**GIVEN INFORMATION**:

---

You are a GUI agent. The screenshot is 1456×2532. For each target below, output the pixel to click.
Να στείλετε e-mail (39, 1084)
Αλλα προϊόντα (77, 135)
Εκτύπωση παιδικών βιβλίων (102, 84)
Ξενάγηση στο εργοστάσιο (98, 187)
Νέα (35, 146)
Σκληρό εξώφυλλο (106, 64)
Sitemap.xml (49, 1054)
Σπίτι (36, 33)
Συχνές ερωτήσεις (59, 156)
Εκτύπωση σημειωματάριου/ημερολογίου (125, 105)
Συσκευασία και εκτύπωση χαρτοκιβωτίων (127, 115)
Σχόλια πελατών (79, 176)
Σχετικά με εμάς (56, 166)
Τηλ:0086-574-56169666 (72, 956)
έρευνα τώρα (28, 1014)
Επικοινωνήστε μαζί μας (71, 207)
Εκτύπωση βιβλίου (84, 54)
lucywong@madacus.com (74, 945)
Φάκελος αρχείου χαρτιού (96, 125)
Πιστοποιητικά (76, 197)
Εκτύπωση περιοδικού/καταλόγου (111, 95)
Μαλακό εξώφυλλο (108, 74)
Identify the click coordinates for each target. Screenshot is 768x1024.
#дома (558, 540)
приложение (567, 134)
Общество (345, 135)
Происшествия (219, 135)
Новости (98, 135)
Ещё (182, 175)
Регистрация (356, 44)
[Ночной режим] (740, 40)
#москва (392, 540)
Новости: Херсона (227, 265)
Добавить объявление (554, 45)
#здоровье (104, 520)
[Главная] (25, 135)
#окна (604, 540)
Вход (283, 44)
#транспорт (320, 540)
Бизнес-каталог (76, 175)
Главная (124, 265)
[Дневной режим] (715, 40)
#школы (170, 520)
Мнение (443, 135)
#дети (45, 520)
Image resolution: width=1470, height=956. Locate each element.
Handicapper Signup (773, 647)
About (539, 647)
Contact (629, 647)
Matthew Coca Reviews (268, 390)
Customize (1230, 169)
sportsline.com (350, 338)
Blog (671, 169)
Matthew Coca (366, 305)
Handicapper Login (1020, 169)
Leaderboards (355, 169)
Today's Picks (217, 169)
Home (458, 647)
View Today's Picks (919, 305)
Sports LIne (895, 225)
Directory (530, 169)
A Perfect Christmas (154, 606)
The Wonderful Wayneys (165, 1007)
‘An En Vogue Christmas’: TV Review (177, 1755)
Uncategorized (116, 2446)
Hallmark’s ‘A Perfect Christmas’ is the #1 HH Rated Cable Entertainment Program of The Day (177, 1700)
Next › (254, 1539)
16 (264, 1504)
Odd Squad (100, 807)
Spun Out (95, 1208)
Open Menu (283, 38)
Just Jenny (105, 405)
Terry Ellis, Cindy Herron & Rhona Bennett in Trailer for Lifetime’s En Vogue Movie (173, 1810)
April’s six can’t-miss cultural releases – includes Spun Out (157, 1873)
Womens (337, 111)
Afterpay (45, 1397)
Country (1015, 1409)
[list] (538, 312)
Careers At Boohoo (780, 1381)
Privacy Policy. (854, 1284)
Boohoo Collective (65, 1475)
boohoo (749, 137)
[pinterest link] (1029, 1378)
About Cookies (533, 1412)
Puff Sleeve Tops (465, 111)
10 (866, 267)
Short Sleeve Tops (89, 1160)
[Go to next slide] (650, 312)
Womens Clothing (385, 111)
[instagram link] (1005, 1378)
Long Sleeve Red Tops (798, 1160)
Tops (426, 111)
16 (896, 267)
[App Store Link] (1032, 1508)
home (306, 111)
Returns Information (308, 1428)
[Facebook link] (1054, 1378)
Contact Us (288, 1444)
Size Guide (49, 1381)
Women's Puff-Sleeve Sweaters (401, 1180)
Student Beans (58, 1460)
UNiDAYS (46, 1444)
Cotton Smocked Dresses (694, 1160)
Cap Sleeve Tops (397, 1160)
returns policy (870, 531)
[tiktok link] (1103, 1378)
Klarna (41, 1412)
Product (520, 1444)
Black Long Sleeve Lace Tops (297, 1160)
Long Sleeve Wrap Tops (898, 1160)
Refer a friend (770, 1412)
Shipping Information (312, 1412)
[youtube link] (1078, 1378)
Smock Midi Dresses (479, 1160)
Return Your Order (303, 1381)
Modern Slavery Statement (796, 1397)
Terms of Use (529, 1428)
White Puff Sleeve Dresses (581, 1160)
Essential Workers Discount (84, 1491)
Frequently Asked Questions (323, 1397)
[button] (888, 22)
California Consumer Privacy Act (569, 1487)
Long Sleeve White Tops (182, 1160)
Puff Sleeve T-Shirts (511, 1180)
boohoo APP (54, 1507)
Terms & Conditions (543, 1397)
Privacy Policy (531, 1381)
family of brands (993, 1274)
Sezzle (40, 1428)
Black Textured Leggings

---

Your output must be one number: how many lines of the listing include "Long".

**SOLUTION TO THIS PROBLEM**:
4